The next speaker at Alcatel-Lucent Foundation / HBI 2009 is Holger Schmidt, from the conservative daily newspaper Frankfurter Allgemeine Zeitung (but he is quick to point out that he does not speak on the paper's behalf here). He asks what business models exist online, and notes the suggestions (by Rupert Murdoch and others) to implement paid content models - not least since free content models online are supposed to undermine paid models for print newspapers (but, he notes, the audiences for online and offline news content are hardly identical).

There's a US-based startup called Journalism Online which provides a universal pay platform for access to journalism content; a different approach, the Kachingle site, provides an option for users to pay a voluntary $5 fee per month for the content they access - participating sites would have a Kachingle button next to their content which users can click if they find a content item interesting. The Pro Publica site, sponsored by billionaire Herbert Sandler, has hired a team of journalists focussing on investigative reporting, with stories later licenced to newspapers; Spot.us provides a space for journalists to propose topics, with users then pledging money to support stories they want to see written.

But for-pay models simply don't seem to work.

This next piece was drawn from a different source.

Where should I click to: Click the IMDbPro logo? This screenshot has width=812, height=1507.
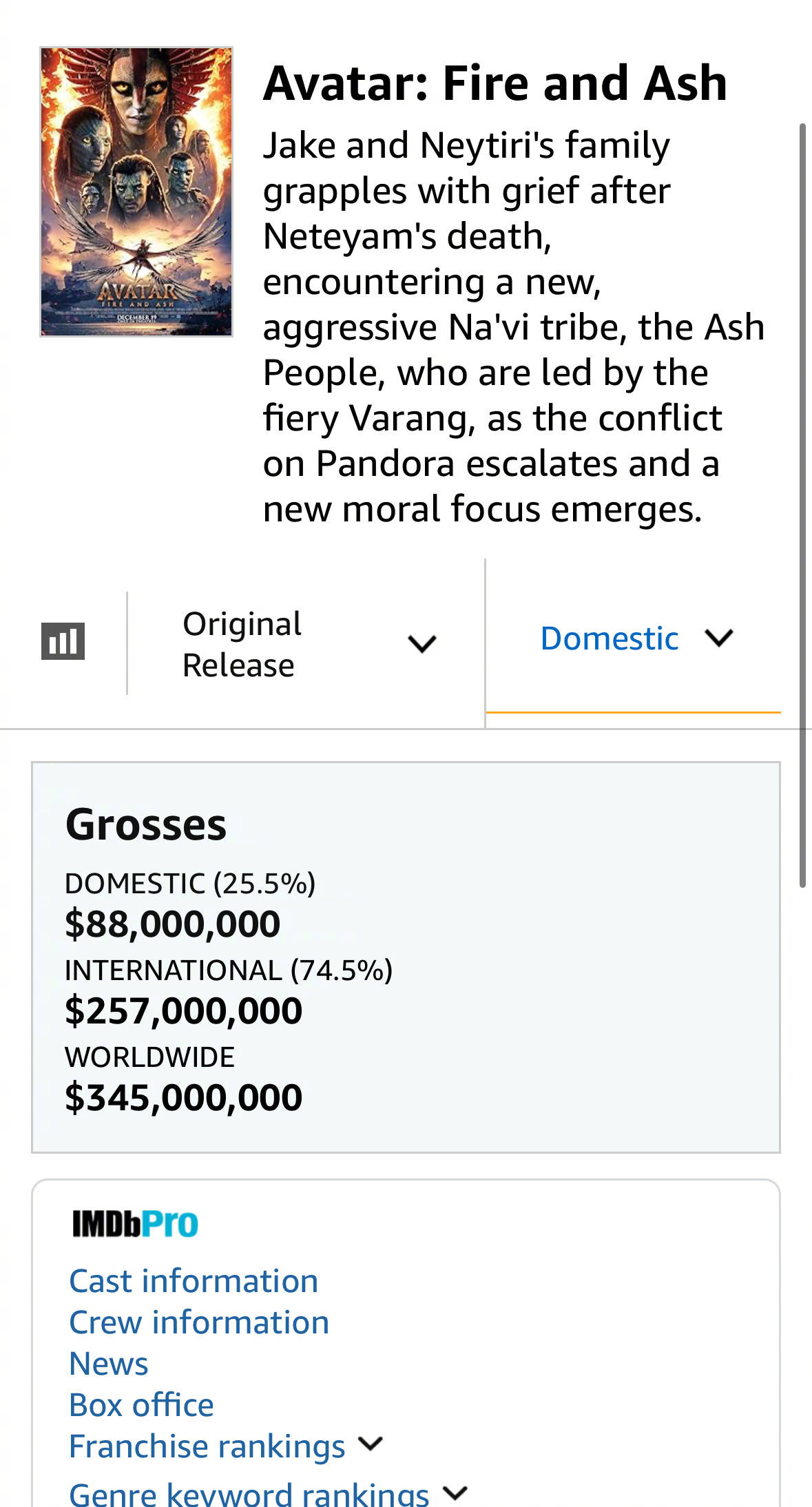click(135, 1224)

The New York Times' for-pay model was only able to attract some 2% of the total number of online readers, and other studies similarly found only a limited willingness to pay for content amongst online news uses; this is different only for specialist content such as financial news. As Clay Shirky has pointed out, such models may be able to convert a small number of users to subscribers, but the rest simply won't see the content any more, reducing the exposure of a news organisation's content, and thereby undermining the ability of the brand to grow. Ultimately, then, the access price for news information online is very quickly approaching zero, and it is difficult to turn back the clock on this.

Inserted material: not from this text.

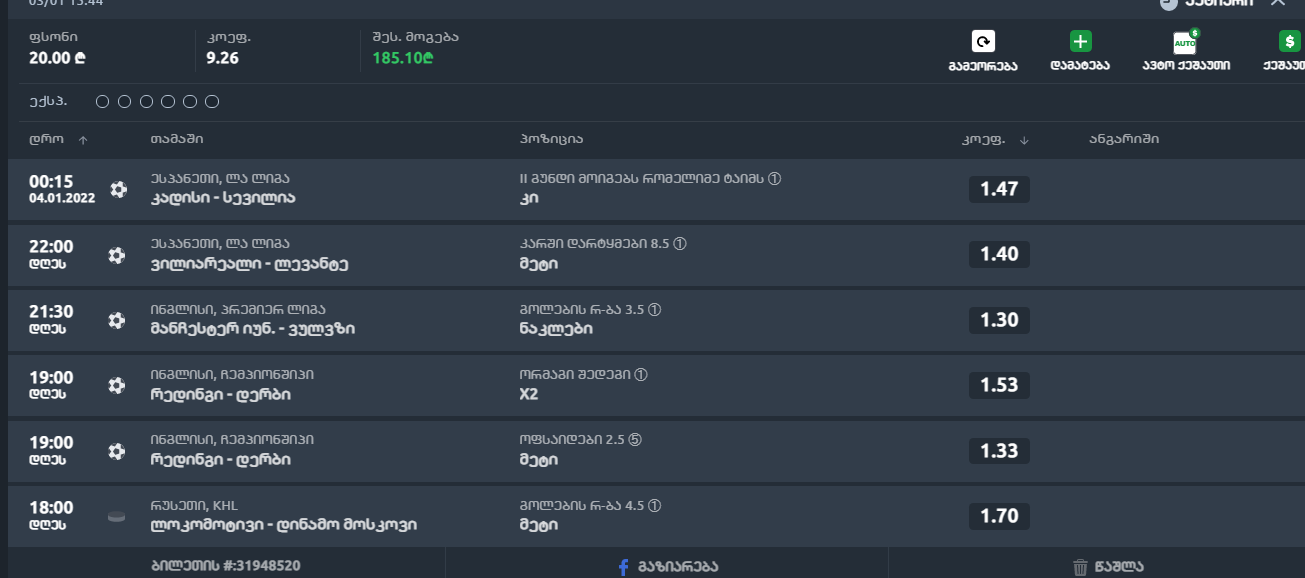Select the third circle in ექსპ. row
Viewport: 1305px width, 578px height.
tap(146, 101)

The alternative to this is the link economy. We are moving away from the big destinations (including the New York Times), and are moving towards brands that are able to be found all over the Web (such as Google Maps). Maximising shareability, encouraging sharing and distribution, is crucial in this context, then. This can happen through automatic distribution (RSS, APIs) or through user-led sharing. Closed systems have no future - systems such as the Guardian Open Platform do. The New York Times is now negotiating with Google to partner in revenue-sharing for the NYT content (and embedded ads) being shared across the Web; the Guardian has developed a partnering system where partners are able to pull in Guardian content, but must also distribute the ads alongside it.

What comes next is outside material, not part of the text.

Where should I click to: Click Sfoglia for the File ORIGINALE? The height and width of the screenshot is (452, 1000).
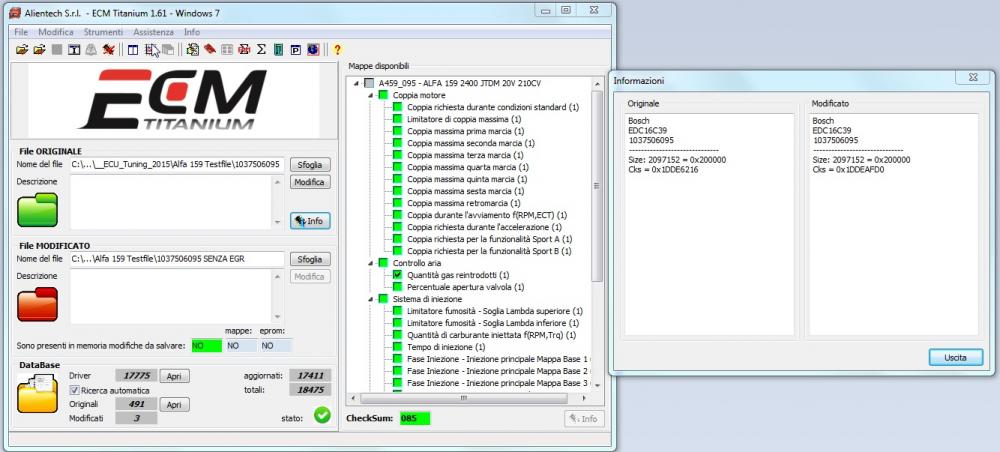(310, 164)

Additionally, of course, in Web 2.0 the distribution of content is driven by the users themselves, via services such as Twitter and Facebook. Apparently, Facebook is now driving more traffic to the homepages of news organisations than Google, in fact. This can lead to a very quick exposure for new and interesting news stories; and at the same time it reduces the importance of the news brand. And none of this is possible behind a pay wall, of course!